Angiographic core lab:

The index and the follow-up angiograms will be assessed blindly at the QCA core lab. at Department of Cardiology, Skejby Hospital, DK-8200 Aarhus N, Denmark.

* Definition of index angiography: The angiography obtained during the PCI procedure will be used as index angiography.

* Definition of follow-up angiography: After 8 months a conventional diagnostic angiography will be performed and the projections used at the index angiography will be repeated.

Steering committee:

The steering committee will consist of one or two investigators from each center. All steering committee members will have full access to the database and will participate in the interpretation of data.

Progress of the study:

The progress of the study will be checked on a weekly basis by the steering committee. They will receive and evaluate data on inclusion rate and the primary end-point event rate.
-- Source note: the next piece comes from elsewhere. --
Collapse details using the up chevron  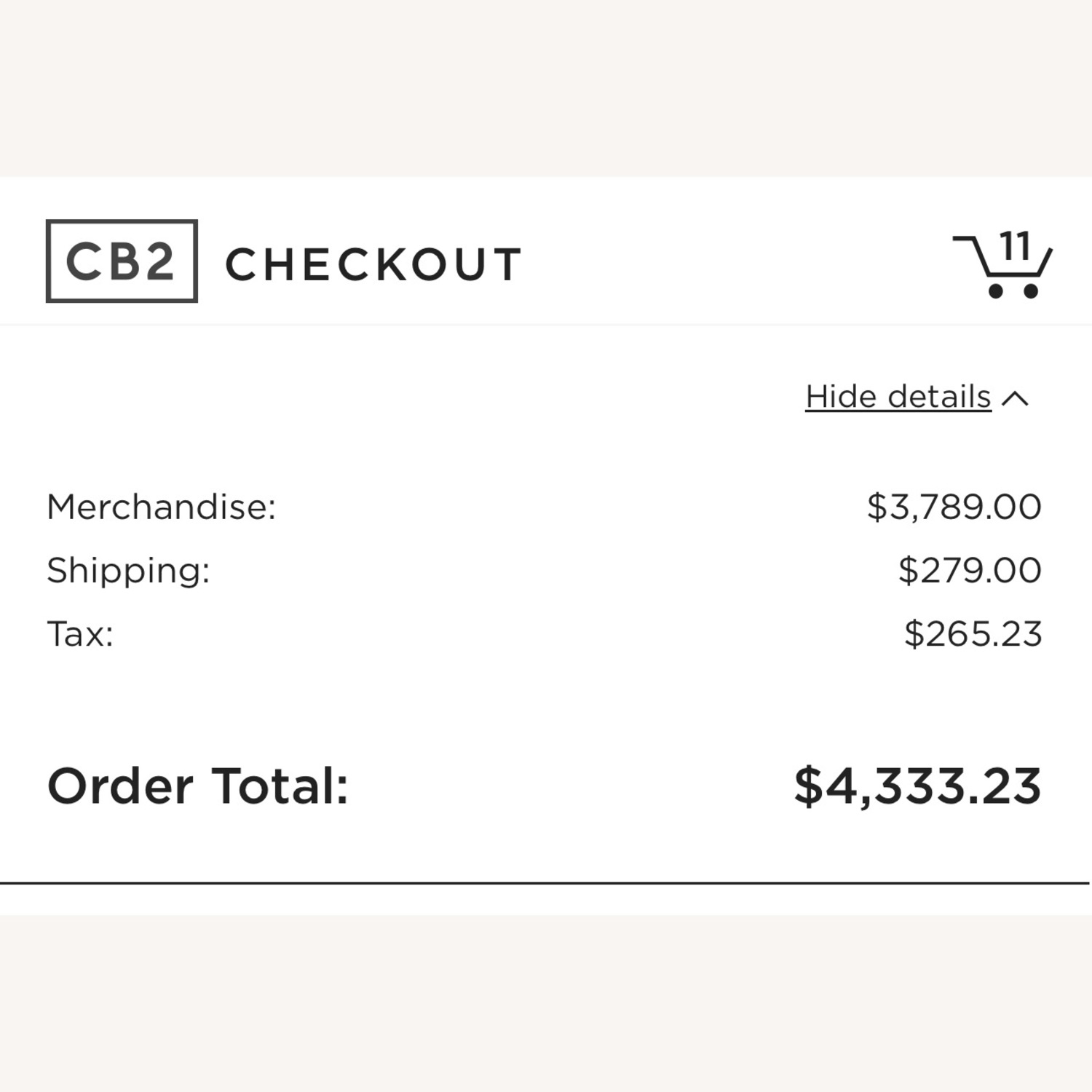(x=1016, y=398)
Further, the steering committee will receive and evaluate the weekly safety data on the rate of stent thrombosis in the two groups.
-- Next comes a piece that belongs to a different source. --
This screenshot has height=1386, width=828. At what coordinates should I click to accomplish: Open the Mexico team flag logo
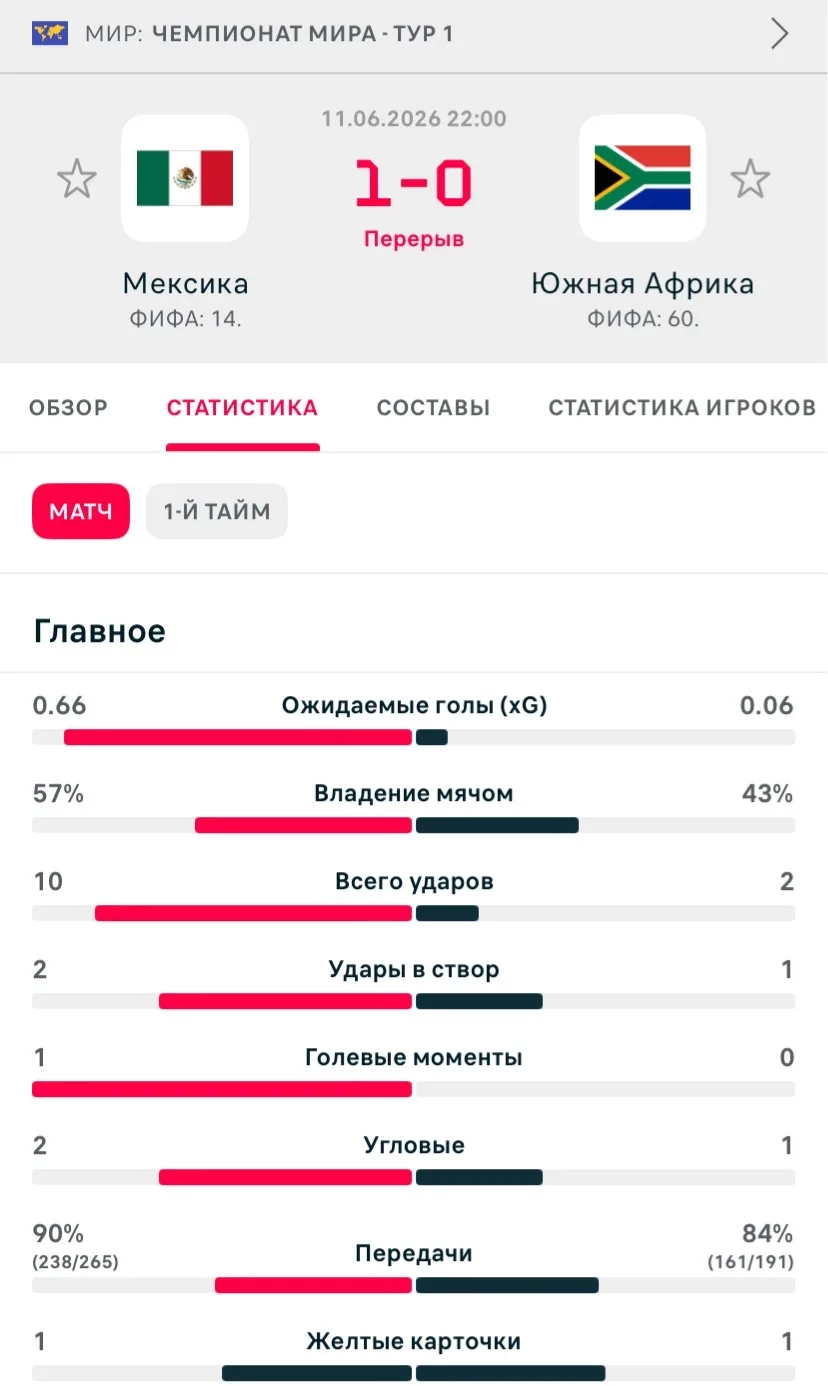(185, 178)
Statistics and data management:

• The statistical analyses will be performed by UNI-C, University of Aarhus.
• Primary end-point: The composite of the primary end-point at 6 months follow-up will be analyzed by the Kaplan-Meier method. Differences between the event-free survival curves will be compared with the use of the Wilcoxon and log-rank tests. Two-sided test is used and the p-value considered to indicate significance will be 0.05.
• Secondary end-points and other parameters: For continuous variables, differences between the treatment groups will be evaluated by analysis of variance or Wilcoxon's rank-sum test. For discrete variables, differences will be expressed as counts and percentages will be analyzed with Fisher's exact test. Secondary end-points will be assessed after 8 months. Two-sided test is used and the p-value considered to indicate significance will be 0.05.

Safety:

* For safety reasons, stent thrombosis after one month will be monitored continuously. A stent thrombosis rate of >5% in any of the treatment groups will necessitate premature termination of the trial.

Analysis population:

* Results are analyzed according to the intention-to-treat principle, i.e. patients randomized to a certain group will be followed and assessed irrespectively of the actual treatment. Protocol violations will be noted and the responsible centers notified.

Sample size calculation:

* With an expected primary end-point event rate of 30% in the "stenting main vessel and side branch group", an alpha of 5% and a power of 80%, a reduction of primary end-point event rate to 15% in the "optional side branch treatment group" can be detected with 200 patients in each group.

Randomization procedure:

• The patient will be randomized at the beginning of the PCI procedure and before any insertion of wire or balloons.
• There will be a block randomization according to centre and a stratification according to sex, age>70 years, diabetes, use of GPIIb/IIIa blocker and +/- angiographic follow-up.
• The patients will be computer randomized by a 24 hour telephone service. The PARAVOX system will be used.

Monitoring of the study:

Data will be monitored according to the GCP rules by independent professionals. During the trial, the monitor will have regular contacts with the trial site(s), including visits to ensure that the trial is conducted and documented properly in compliance with the protocol, GCP and applicable regulatory requirements.

Publication:

* Results will be published in an international cardiovascular journal. Publication and author issues will be decided by the steering committee on basis of general involvement in the study (core lab. function, end-point committee membership ect.) and of number of included patients.